Der Sekunden-Vorteil: Warum Scanning die Entscheidungsgeschwindigkeit im modernen Sport bestimmt

In der heutigen Sportwelt ist Zeit die wertvollste Währung. Die Spiele sind in den letzten Jahrzehnten drastisch schneller geworden. Ein eindrucksvolles Beispiel aus dem Fußball verdeutlicht diesen Trend: Während die durchschnittliche Ballkontaktzeit beim Confed-Cup 2005 noch bei 2,8 Sekunden lag, sank sie bis zur WM 2010 auf nur noch 1,1 Sekunden.

Um in diesem Tempo erfolgreich zu sein, reicht physische Schnelligkeit allein nicht mehr aus. Die wahre Differenzierung findet im Kopf statt. Das Stichwort lautet: Scanning.
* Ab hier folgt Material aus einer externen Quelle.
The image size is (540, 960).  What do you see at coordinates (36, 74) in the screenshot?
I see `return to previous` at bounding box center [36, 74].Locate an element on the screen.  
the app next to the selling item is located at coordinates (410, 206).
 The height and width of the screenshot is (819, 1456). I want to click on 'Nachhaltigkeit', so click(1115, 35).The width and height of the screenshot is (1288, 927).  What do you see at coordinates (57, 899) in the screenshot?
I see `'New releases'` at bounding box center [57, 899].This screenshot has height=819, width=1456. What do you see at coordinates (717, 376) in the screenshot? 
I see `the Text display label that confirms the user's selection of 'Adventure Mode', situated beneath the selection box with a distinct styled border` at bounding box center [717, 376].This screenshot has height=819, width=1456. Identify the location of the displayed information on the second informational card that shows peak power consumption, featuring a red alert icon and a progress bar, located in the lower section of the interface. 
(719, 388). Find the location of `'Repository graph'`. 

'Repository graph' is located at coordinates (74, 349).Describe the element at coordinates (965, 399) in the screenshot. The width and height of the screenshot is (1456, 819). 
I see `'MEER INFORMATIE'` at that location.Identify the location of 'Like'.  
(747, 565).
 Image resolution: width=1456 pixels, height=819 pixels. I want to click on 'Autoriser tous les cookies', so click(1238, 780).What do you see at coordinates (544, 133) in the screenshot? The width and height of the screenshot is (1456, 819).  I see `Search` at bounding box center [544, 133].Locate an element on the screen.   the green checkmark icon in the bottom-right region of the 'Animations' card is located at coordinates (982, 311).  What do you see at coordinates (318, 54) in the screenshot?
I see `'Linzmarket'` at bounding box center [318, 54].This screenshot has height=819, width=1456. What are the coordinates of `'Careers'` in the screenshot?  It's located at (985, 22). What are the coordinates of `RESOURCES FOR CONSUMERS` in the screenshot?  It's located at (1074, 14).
Was ist Scanning? Die Wissenschaft hinter dem Schulterblick

Scanning (oder „Vororientierung“) bezeichnet das bewusste Abwenden des Blicks vom Ball, um Informationen über Mitspieler, Gegner und freie Räume zu sammeln. Laut Professor Geir Jordet, dem führenden Experten auf diesem Gebiet, „malen“ sich Spitzenspieler durch ständige Kopfbewegungen ein mentales Bild des Spielfelds, noch bevor sie den Ball erhalten.

Die Zahlen der Profis

Die Forschung von Jordet zeigt eine direkte Korrelation zwischen der Scan-Frequenz und der Pass-Effizienz. Elite-Spieler wie Frank Lampard scannten in den letzten 10 Sekunden vor Ballerhalt durchschnittlich 6,2 Mal. Das Resultat dieser hohen Frequenz ist messbar: Spieler mit einer hohen Scan-Rate (3–4 Scans) weisen eine um 20 % höhere Passquote bei Abspielen nach vorne auf.
Aufgrund ihrer ständigen Kopfbewegungen werden Top-Strategen wie Xavi Hernández oft mit dem Film „Der Exorzist“ verglichen – ein drastisches Bild für die permanente, fast obsessive Analyse des Raumes um sie herum.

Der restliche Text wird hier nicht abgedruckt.